Data extracted from a collection
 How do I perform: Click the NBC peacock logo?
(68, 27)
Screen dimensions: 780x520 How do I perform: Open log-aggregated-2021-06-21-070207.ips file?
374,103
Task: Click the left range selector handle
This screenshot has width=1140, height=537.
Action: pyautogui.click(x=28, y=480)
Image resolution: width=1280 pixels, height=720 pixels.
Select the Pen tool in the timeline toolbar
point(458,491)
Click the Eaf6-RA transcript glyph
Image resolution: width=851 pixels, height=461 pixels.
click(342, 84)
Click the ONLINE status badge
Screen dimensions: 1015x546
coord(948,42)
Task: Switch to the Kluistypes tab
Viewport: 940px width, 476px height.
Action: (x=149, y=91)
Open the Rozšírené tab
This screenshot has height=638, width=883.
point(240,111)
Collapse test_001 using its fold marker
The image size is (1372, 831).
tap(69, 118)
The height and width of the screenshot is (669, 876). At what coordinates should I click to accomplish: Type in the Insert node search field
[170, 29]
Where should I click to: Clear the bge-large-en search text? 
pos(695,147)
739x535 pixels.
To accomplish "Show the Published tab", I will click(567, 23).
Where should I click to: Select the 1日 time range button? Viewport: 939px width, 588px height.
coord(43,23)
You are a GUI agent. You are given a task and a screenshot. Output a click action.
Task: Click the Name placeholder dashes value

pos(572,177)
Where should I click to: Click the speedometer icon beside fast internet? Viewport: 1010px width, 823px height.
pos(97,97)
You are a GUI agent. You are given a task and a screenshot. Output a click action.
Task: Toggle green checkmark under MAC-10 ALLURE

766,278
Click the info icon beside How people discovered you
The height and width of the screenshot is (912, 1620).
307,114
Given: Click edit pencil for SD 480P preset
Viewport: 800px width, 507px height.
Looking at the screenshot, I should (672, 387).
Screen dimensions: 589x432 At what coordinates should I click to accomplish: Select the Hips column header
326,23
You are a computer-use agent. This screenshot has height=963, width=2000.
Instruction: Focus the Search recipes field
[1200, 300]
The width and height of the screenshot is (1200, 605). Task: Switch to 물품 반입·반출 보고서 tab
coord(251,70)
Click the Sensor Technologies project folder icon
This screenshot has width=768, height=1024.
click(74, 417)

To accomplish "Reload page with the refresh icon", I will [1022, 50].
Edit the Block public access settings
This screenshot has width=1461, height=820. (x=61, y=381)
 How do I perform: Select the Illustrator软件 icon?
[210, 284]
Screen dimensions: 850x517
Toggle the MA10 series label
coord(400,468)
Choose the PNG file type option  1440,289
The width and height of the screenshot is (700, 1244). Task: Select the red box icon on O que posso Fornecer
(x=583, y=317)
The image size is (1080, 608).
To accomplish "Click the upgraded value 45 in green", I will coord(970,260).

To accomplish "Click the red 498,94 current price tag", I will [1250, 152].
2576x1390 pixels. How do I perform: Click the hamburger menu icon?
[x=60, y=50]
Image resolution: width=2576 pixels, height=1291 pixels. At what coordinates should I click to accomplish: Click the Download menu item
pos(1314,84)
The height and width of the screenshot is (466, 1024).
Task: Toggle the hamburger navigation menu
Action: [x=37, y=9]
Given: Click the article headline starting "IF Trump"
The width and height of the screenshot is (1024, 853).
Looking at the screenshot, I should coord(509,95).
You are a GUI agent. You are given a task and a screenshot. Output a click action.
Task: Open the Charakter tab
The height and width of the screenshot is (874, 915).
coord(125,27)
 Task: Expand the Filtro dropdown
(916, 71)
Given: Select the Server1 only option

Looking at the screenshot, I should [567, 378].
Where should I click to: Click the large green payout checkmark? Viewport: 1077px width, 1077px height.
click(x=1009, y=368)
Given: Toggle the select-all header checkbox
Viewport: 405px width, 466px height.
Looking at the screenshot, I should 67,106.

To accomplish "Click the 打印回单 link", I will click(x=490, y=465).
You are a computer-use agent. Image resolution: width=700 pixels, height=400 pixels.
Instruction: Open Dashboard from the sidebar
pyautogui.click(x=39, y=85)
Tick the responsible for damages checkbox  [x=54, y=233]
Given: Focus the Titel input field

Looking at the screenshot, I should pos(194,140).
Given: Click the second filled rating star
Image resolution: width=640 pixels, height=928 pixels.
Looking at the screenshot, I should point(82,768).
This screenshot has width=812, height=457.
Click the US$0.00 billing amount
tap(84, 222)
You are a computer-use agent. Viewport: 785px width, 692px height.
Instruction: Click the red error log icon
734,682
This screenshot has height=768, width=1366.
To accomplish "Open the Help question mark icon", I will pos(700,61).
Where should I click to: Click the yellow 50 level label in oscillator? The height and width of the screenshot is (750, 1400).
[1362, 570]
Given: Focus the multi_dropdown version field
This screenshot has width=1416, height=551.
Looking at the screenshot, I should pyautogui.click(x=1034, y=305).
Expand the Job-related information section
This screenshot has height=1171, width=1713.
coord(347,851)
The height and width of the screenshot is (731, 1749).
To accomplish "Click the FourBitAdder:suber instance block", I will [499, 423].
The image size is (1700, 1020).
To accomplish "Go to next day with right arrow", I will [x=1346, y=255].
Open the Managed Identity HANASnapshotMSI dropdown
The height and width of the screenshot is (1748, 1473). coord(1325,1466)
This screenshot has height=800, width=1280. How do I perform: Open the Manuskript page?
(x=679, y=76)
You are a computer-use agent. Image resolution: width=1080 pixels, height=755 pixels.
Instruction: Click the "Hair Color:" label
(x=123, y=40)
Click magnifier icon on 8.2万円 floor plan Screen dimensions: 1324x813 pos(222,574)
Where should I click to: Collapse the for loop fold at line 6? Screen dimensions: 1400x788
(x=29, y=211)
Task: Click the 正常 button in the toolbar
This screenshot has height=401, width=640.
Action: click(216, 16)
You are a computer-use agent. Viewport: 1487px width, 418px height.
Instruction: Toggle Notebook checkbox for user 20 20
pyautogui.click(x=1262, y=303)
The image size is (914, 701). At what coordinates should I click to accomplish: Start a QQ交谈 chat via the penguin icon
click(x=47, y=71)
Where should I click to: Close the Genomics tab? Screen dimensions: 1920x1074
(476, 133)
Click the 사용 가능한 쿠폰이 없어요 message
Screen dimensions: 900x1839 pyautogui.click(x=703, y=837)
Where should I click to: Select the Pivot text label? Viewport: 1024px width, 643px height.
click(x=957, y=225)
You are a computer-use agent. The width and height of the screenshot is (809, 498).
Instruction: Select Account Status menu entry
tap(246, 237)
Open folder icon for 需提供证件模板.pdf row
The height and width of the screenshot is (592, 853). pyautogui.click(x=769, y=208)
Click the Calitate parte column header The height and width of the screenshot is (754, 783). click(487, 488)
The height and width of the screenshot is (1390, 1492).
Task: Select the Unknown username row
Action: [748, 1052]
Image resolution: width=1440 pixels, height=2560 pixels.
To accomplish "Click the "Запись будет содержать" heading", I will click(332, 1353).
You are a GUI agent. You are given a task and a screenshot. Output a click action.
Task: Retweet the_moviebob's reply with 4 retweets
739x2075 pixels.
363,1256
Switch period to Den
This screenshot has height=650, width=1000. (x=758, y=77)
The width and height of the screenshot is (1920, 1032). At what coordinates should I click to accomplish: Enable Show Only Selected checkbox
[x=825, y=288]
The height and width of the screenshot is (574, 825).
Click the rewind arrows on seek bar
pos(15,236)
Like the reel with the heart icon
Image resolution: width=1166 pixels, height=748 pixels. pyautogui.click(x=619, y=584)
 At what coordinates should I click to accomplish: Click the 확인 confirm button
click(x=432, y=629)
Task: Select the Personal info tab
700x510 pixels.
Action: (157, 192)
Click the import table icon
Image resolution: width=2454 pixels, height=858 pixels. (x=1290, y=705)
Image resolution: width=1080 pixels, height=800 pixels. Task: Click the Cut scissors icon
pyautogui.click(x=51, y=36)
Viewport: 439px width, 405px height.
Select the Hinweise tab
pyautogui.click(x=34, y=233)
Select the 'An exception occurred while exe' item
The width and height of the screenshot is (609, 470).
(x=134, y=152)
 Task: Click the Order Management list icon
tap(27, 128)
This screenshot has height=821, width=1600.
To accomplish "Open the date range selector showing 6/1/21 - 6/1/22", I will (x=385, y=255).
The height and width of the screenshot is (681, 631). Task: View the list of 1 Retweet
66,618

> [Goal of the exercise] Copy out each line of the data where the string "selector" appears.

> [Answer for the task]
Task: Click the left range selector handle
To accomplish "Open the date range selector showing 6/1/21 - 6/1/22", I will (x=385, y=255).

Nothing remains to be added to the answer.